I’m having trouble getting my contact form to work with PHPMailer and my Gmail account. I keep getting an SSL socket transport error when trying to send emails.

I’ve tested different combinations like using SSL with port 465 and TLS with port 587, but nothing seems to work. The error message says something about the SSL socket transport not being found and asks if I forgot to enable it in PHP configuration.

Here’s my current setup:

$fullName = $_POST['fullName'];
$userEmail = $_POST['userEmail'];
$userMessage = $_POST['userMessage'];

$altText = 'Plain text version of message';

function sendContactEmail($recipientEmail, $htmlContent, $plainContent) {
    require_once('PHPMailer/PHPMailer.php');
    $mailer = new PHPMailer();
    $mailer->isSMTP();
    $mailer->Host = "smtp.gmail.com";
    $mailer->SMTPDebug = 2;
    $mailer->SMTPAuth = true;
    $mailer->SMTPSecure = "ssl";
    $mailer->Port = 465;
    $mailer->Username = '[email protected]';
    $mailer->Password = 'mypassword';
    $mailer->Priority = 1;
    $mailer->CharSet = 'UTF-8';
    $mailer->Encoding = '8bit';
    $mailer->Subject = 'Contact Form Submission';
    $mailer->setFrom('[email protected]', 'Contact Form');
    $mailer->addAddress($recipientEmail);
    $mailer->isHTML(true);
    $mailer->Body = "$fullName $userEmail $userMessage";
    $mailer->AltBody = $plainContent;
    
    if($mailer->send()) {
        return true;
    } else {
        return false;
    }
}

$recipient = '[email protected]';
$result = sendContactEmail($recipient, $fullName, $userEmail, $userMessage, $altText);

if($result) {
    echo "<h2>Email sent successfully</h2>";
} else {
    echo "<h2>Failed to send email</h2>";
}

What am I missing here? Is there a PHP configuration issue or something else I need to check?

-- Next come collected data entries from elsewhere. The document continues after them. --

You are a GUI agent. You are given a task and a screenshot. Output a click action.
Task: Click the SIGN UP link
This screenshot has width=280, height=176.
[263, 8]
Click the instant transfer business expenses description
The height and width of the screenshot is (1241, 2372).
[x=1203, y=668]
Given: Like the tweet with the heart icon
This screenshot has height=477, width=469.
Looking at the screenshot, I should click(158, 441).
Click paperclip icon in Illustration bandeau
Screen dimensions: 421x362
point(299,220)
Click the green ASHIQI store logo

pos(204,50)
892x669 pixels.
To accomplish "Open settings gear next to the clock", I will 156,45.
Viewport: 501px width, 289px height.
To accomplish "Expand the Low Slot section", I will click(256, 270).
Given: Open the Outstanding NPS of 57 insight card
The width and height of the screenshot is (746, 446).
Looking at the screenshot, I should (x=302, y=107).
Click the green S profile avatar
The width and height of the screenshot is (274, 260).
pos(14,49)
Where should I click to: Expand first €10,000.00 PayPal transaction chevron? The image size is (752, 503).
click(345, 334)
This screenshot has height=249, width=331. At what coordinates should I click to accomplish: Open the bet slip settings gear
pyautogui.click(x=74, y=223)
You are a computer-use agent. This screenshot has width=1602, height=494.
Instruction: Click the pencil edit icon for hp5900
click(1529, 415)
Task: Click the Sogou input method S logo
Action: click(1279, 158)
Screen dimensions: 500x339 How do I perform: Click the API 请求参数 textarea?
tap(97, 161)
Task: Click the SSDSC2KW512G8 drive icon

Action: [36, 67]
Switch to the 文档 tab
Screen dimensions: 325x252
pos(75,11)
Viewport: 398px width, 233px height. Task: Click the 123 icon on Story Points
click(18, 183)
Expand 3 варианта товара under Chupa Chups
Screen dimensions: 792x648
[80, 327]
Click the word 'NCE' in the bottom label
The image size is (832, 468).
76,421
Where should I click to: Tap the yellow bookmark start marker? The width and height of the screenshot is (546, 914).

check your server’s firewall settings too - some hosts block outbound smtp connections on ports 465/587 by default. had this happen on shared hosting where everything looked right but emails wouldnt send. contact your hosting provider to whitelist gmail’s smtp servers if needed.

The SSL socket transport error typically means your PHP installation doesn’t have the OpenSSL extension enabled. You can verify this by running php -m | grep openssl in your terminal or checking phpinfo() for OpenSSL support. I had this exact problem when migrating to a new server last year. The solution was enabling the OpenSSL extension in php.ini by uncommenting the line extension=openssl. After that, restart your web server. Also worth noting that Google has deprecated regular password authentication for third-party apps. You’ll need to generate an App Password from your Google Account settings under Security > 2-Step Verification > App passwords. Use this 16-character password instead of your regular Gmail password in the PHPMailer configuration. This solved authentication issues I was having even after fixing the SSL problem.

Looking at your code, there are several issues beyond just the SSL configuration. First, your function parameters don’t match what you’re passing - you’ve defined sendContactEmail($recipientEmail, $htmlContent, $plainContent) but you’re calling it with four parameters plus the alt text variable. This mismatch could cause unexpected behavior. Second, make sure you’re importing all necessary PHPMailer classes. You should include require_once('PHPMailer/SMTP.php') and require_once('PHPMailer/Exception.php') alongside the main PHPMailer class. I encountered similar issues when setting up automated notifications for my web application. Try switching to TLS with port 587 instead of SSL with 465, as Gmail’s SMTP servers tend to be more reliable with TLS. Change $mailer->SMTPSecure = "tls" and $mailer->Port = 587. Also consider adding error handling to see the actual SMTP error message by using echo $mailer->ErrorInfo when the send fails.